(Beginning of Supplied records)
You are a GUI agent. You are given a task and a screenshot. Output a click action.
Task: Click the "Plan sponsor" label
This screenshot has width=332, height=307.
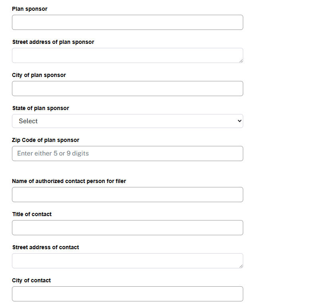[x=30, y=9]
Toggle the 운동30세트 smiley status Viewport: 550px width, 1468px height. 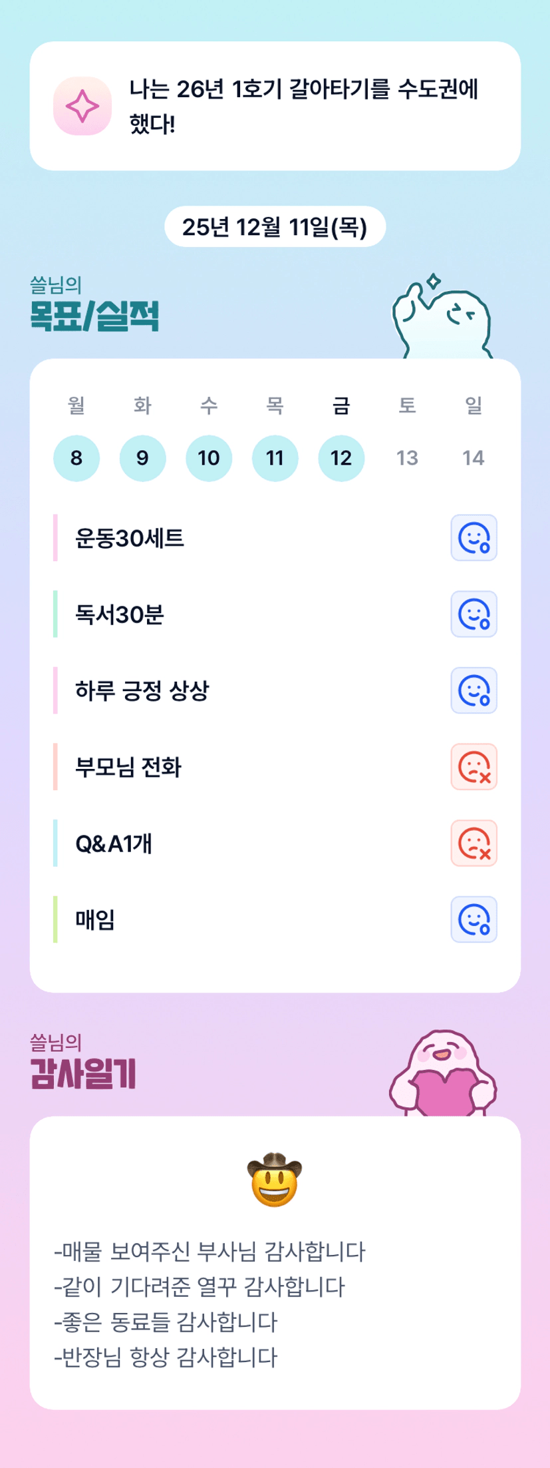click(x=474, y=538)
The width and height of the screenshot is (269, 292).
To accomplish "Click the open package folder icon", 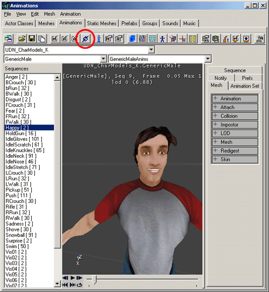I will pyautogui.click(x=22, y=39).
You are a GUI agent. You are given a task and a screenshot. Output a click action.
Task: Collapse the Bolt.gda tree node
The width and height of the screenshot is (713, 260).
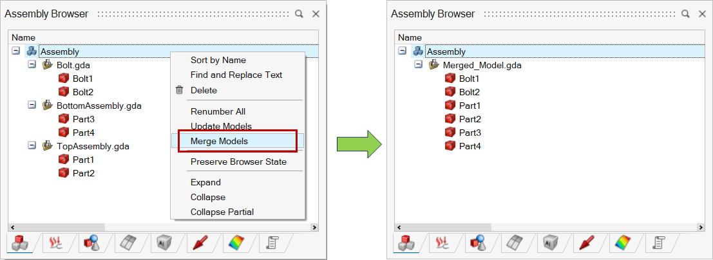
(End of Supplied records)
Starting at the line that contains "Task: Collapse the Bolt.gda tree node" and ending with the last line of the data, transcribe every line exactly; skip the pictures.

Response to the task ::
Task: Collapse the Bolt.gda tree node
The width and height of the screenshot is (713, 260).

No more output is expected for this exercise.